The World-Wide-Web is used extensively to make reports available to the international collaboration (Fig 4). UNIX utilities such as GNUPLOT are used to provide charts and histograms of data for display directly on the WWW browser (Fig 5). In addition, on any of the reports, the data can be downloaded to a tab-delimited file on the user's local disk drive. This tab-delimited file is suitable for loading into a spreadsheet program such as MS Excel for local calculations, and charting (Fig 6).

Figure 4 -- Example Generic Traveler Output on WWW Calorimeter Crystals Identification Traveler

Figure 5 -- Example GNUPLOT Output on WWW Calorimeter Crystals Uniformity Plots

Figure 6 -- Example Output from WWW as Tab-Delimited Data in a Spreadsheet File

4 LIMITATIONS

4.1 Query Time on World Wide Web

The use of the World Wide Web for reports leads to a limitation on run time for queries. Most WWW browsers will time out after 5 minutes have elapsed from the time the HTTP request is submitted to the server. Reports must be completed prior to expiration of the time-out period. Efforts to improve the efficiency of the SQL to alleviate the problem will not scale to hundreds or thousands of records.
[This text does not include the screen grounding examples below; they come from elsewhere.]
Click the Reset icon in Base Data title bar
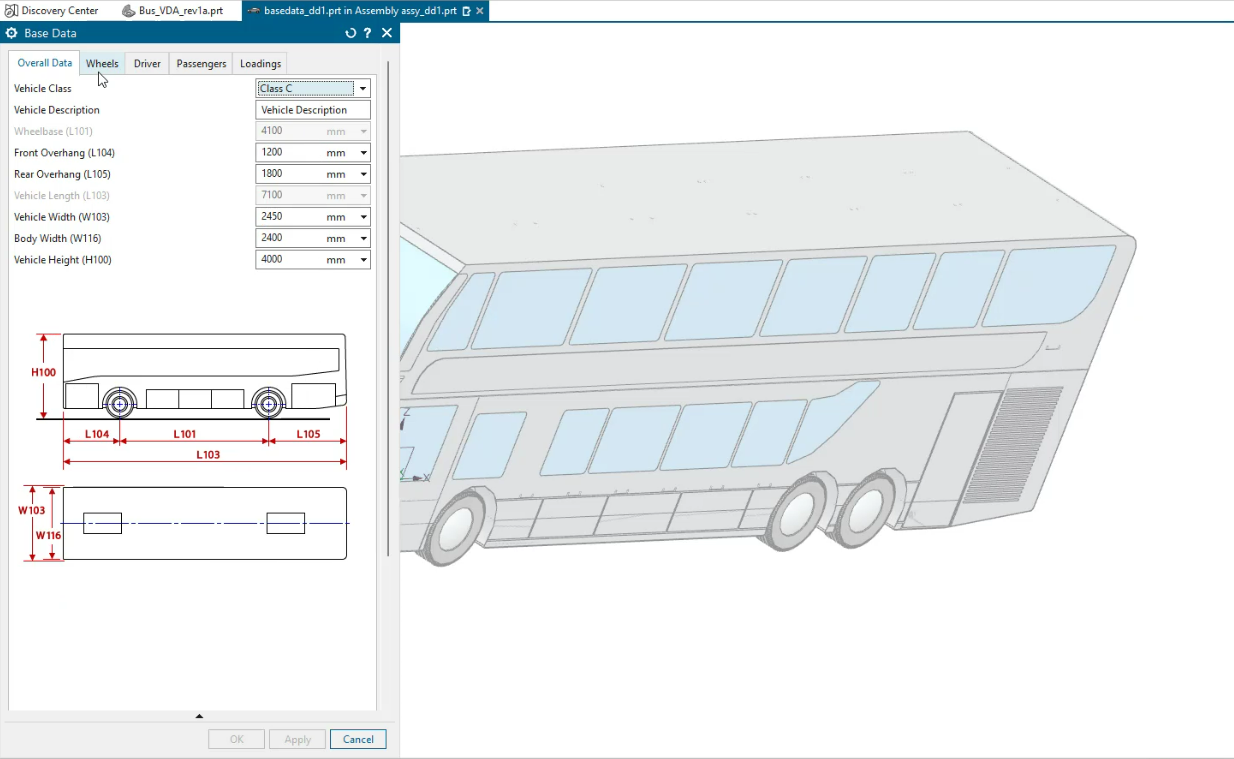The image size is (1234, 759). (x=350, y=32)
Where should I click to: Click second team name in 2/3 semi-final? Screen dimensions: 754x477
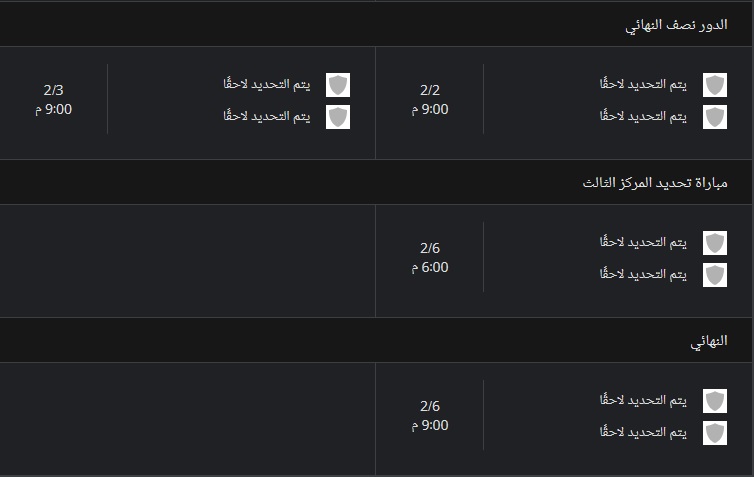coord(266,116)
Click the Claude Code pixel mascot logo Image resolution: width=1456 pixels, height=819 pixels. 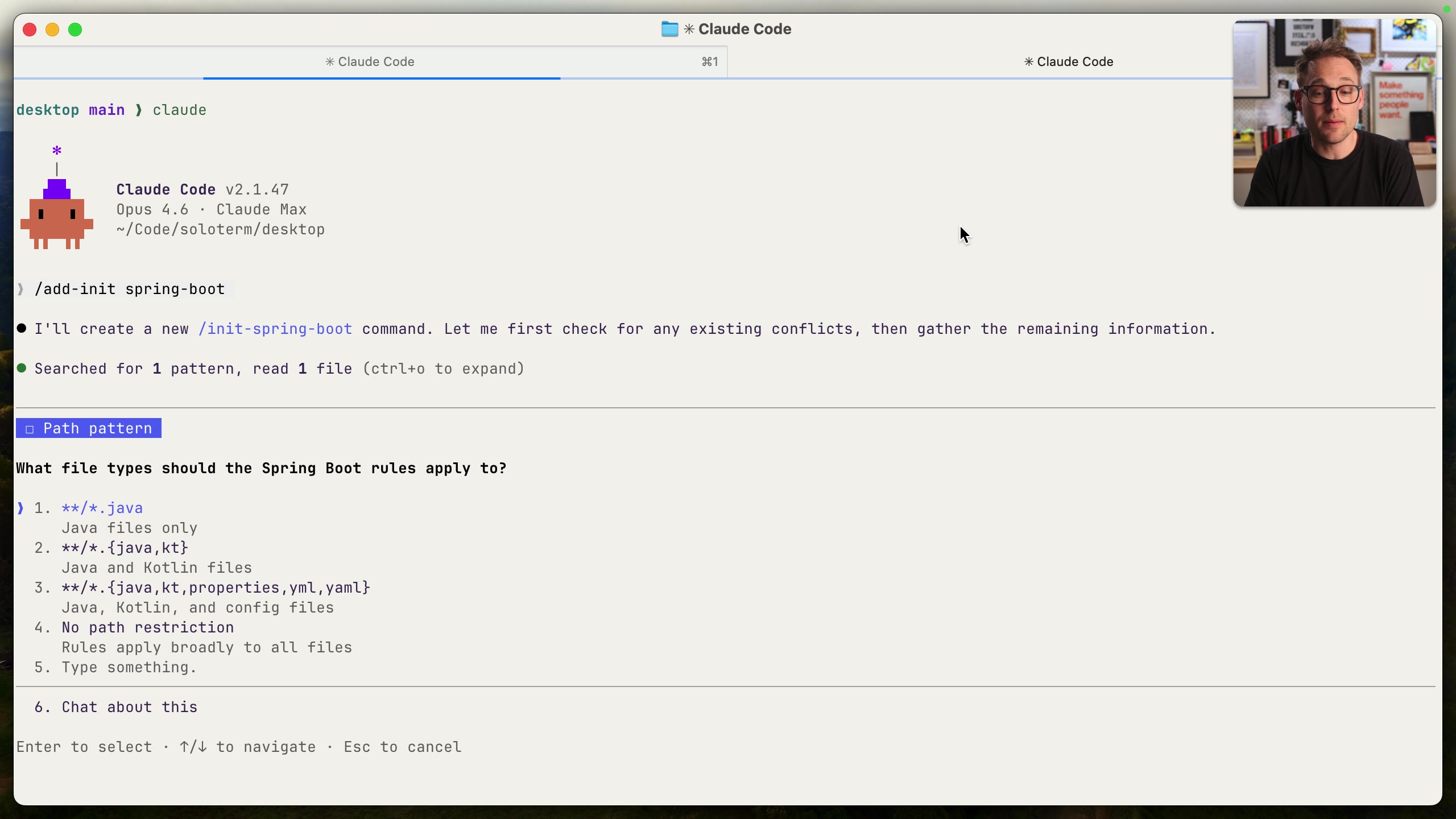[x=57, y=214]
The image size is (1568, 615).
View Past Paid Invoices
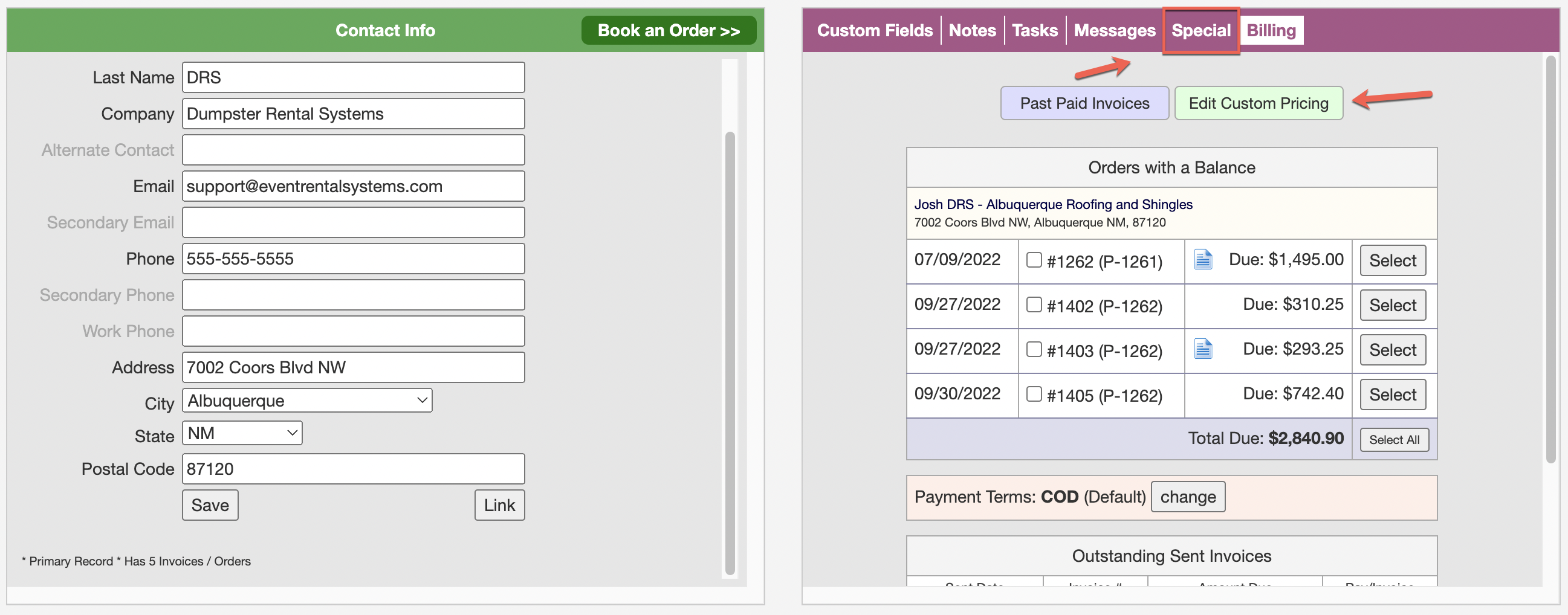click(1084, 103)
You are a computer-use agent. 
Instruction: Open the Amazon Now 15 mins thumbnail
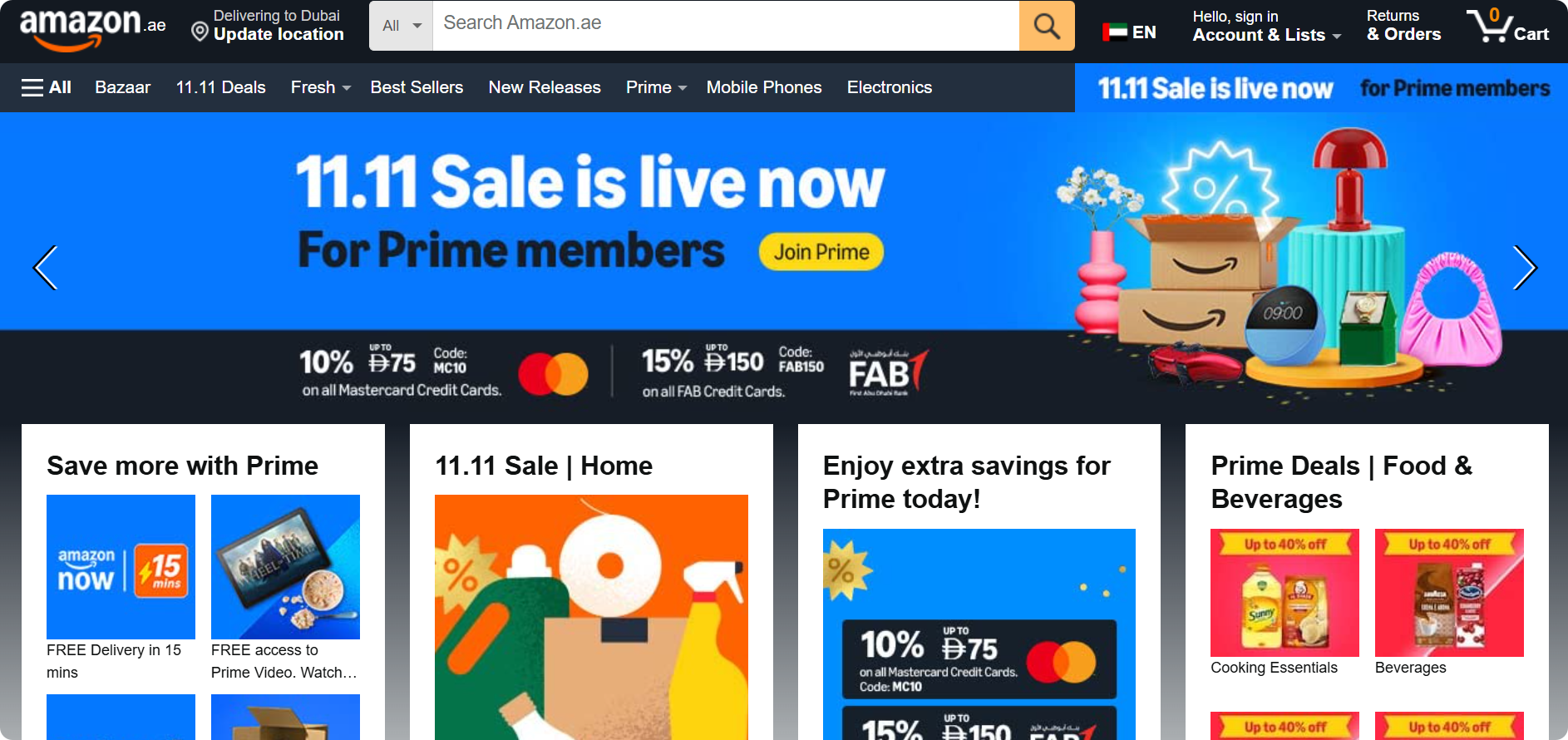(x=121, y=567)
Using the CGI scripting language to retrieve a portion of the data and provide hyperlinks to see the "next page" and "previous page" is one solution.

4.2 Improving Query Time by Rotation of Tables

The use of the normalized "vertical" table design complicates the SQL even for "simple" queries as most of the tables must be linked in order to select the appropriate data, while simplifying the design of the database. Two solutions that may be applied once the data is loaded and stabilized are:

• Separate data into "subset" tables of identical design. Each logical set of data is copied to its own table to reduce the time to search for the required data -- if a given subset table has only data for a given traveler, then the traveler tables need not be linked.
• Rotate the data into custom-designed tables. This simplifies the queries by reducing the number of tables involved and the number of rows that must be fetched.

5 ACKNOWLEDGMENTS

The authors gratefully acknowledged the continued support of the PEP-II management and the assistance of various Technical Division departments.

6 OUR ADDRESS

The URL for the PEP-II/BABAR Project Database is:
http://www.slac.stanford.edu/accel/pepii/db.htm

REFERENCES

[1] A. Chan, G. Crane, I. MacGregor, S. Meyer, 'The PEP-II/BABAR Project-Wide Database Using World Wide Web and Oracle*CASE', Proceedings of 1995 International Accelerator Database Group Workshop, Argonne National Lab, November 6-8, 1995.